李穆学得有模有样,可给屈原逗乐了,“嗯,像老先生的风格,他觉得自己才智无双,谁也比不过他,可是他写文章就不行,你下次见了你师父,告诉他,屈原坦然接受,但,哎,我就是不改,就是玩,气歪他的胡子。”李穆惊愕道:“啊,就这么说。”屈原说道:“嗯,就这么说。”李穆为难道:“我师父可是要踢我屁股的。”屈原笑道:“不怕,你就说屈原这么说的。”李穆胆一下壮了起来,“好,我就说是屈原这个会写文章莽夫说,老莽夫带着小莽夫,就是玩。
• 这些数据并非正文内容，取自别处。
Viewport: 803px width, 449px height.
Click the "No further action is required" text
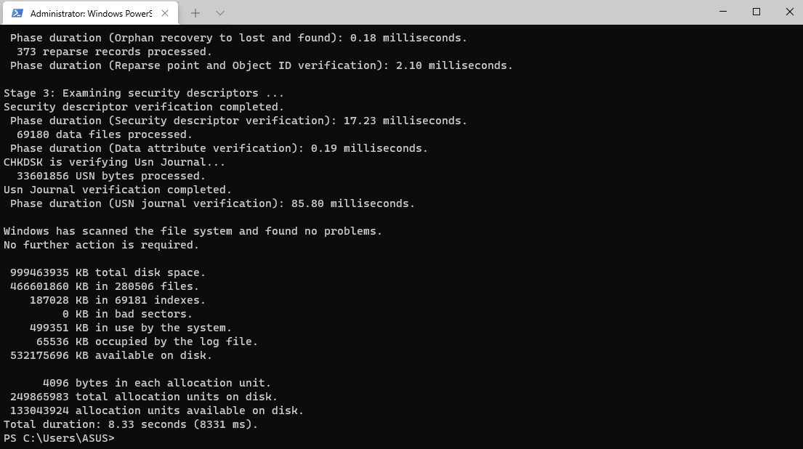tap(100, 245)
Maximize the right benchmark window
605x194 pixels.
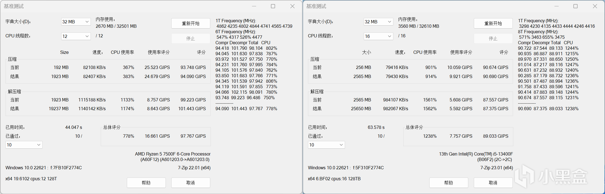[x=575, y=6]
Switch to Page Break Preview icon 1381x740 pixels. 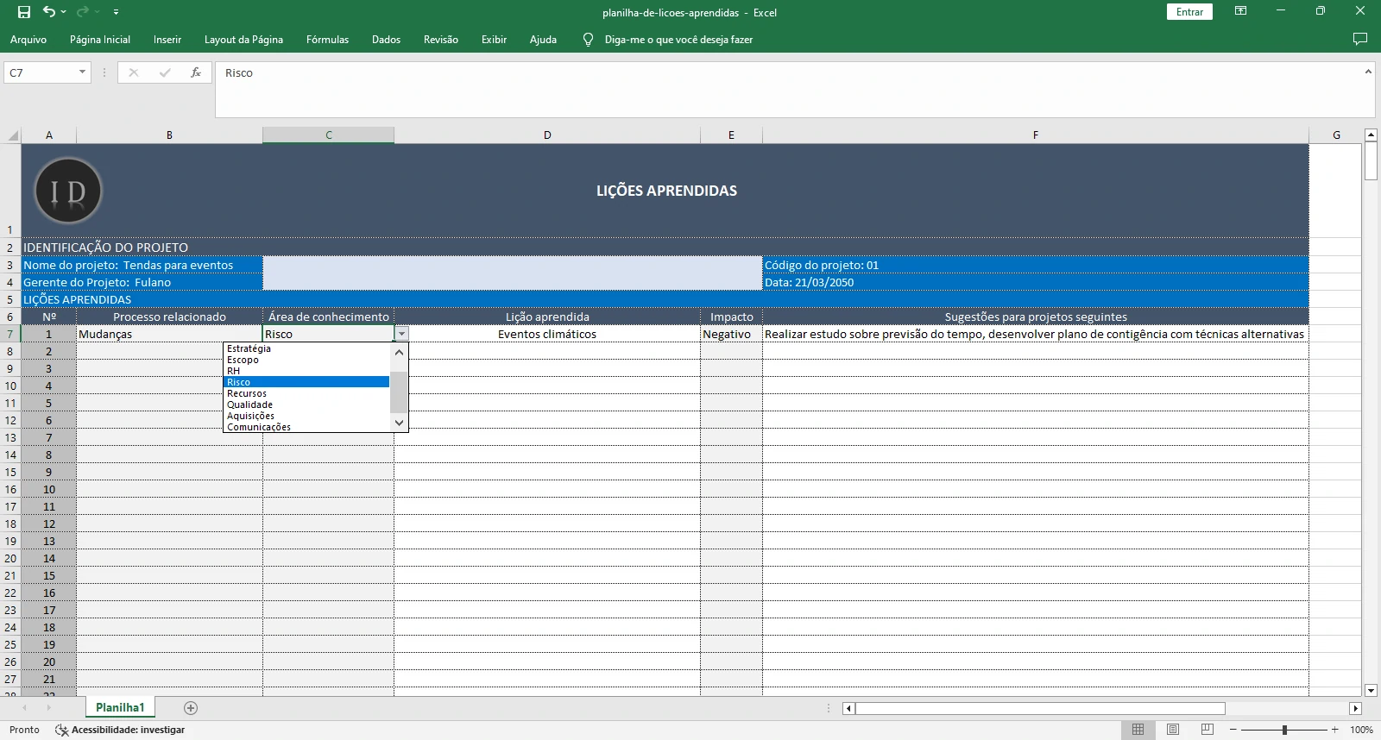tap(1207, 730)
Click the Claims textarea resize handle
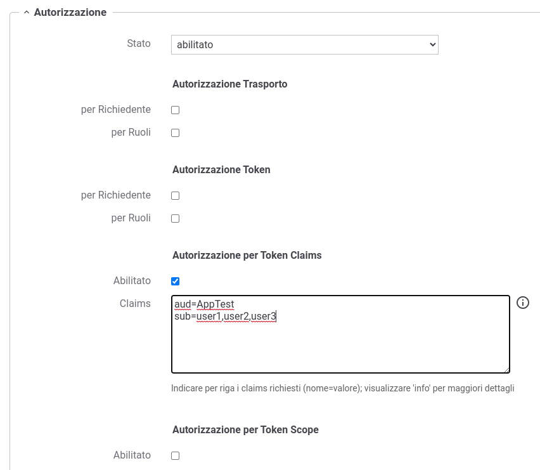The image size is (540, 470). 506,370
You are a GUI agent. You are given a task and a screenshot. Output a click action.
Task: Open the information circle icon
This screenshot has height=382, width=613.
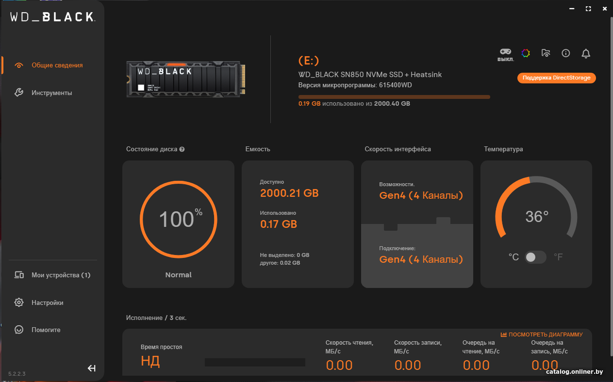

”屈原笑得前仰后合,指了指李穆说道:“很好,对脾气,来,这会正好你婶婶的饭还没好,咱俩切磋一下,来,不要留手,我看看,你的功夫到了什么境界。”说着屈原便立身站定,淡黄色的衣摆随风鼓荡,足可看出内劲深厚。李穆大喜,能与屈原切磋,对自己的武学造诣不知提高多少倍。
“如此,屈子,我就不客气了。”李穆也摆好姿势,与屈原面对面站立。“先生,小心了。”说罢,李穆挺剑直出,以自己最为熟悉的“听潮剑法”,力道沉猛,向着屈原攻来,“好,有气势,来。"屈原大喝一声,向后退了三五步,双掌猛力前推,“接好了,此套掌法名为“橘暖星河”,乃是我在写橘颂之时所悟出来的,来到楚国,怎能不品尝一番家乡的柑橘呢。”只见屈子双掌翻飞,四面八方都是掌印,便是像橘子一样,将自己牢牢锁在中央,如此绚丽繁杂的招式,他是如何做到的,李穆不敢大意,只能先采取守势,一柄长剑四下点戳,哪里有便破哪里,你便四面来攻,我自岿然不动,防守如山。“嘿,小子,学做乌龟吗?这么缩头缩尾。”屈原瞬时变化招式,一个腾挪,化掌为拳,砰砰连出三拳,直击李穆胸口,“嘿,小伙子,绿叶素荣,纷其可喜,可懂?”李穆不受屈原干扰,只是一招潮起潮落,猛然向屈子劈来,“哈哈哈,小伙子,应对的不错,青黄杂糅,文章烂兮。”屈原一边演绎招式,一边念着橘颂,此路橘暖星河当真怪异,仿佛随着橘颂的心情而变化,屈子崇尚橘树,招式繁杂飘逸,舞将起来煞是好看,偏偏却招招致命,李穆不懂橘颂,自然不清楚哪里才是破绽,“哎,没文化,害死人,要是胞妹在这里就好了。”李穆只怪自己平日里读书不勤,这能硬着头皮看着屈原将这套橘颂一点点舞将出来,看着眼花缭乱的招式,三五百招内都不会有重复,这屈子还是个人嘛。“算了,死马当活马医了,囡囡,看你了。”李穆将自己虽然不甚纯熟的“龙游荷苏”剑法使将出来,向着屈原攻来,龙游荷苏招式灵动俊雅,颇有三分灵气,屈原一时无备,被这优美的剑招所吸引,“好好,好,此套剑法不错,来,尽管向我攻来。”李穆依样画葫芦,将自己所研习的招式一一比将出来,屈原也不进攻,只是看着李穆将这套剑法耍完,“好好,老夫当年与魏国高手魏漪有过交手,他这套剑法我甚是仰慕,曾以我的橘暖星河相授,换取他这套剑法,可这家伙真是轴,说是什么也不换,怎么却教给了你,不过,看你这路子,也是个二把刀,倒像是个女子所教。”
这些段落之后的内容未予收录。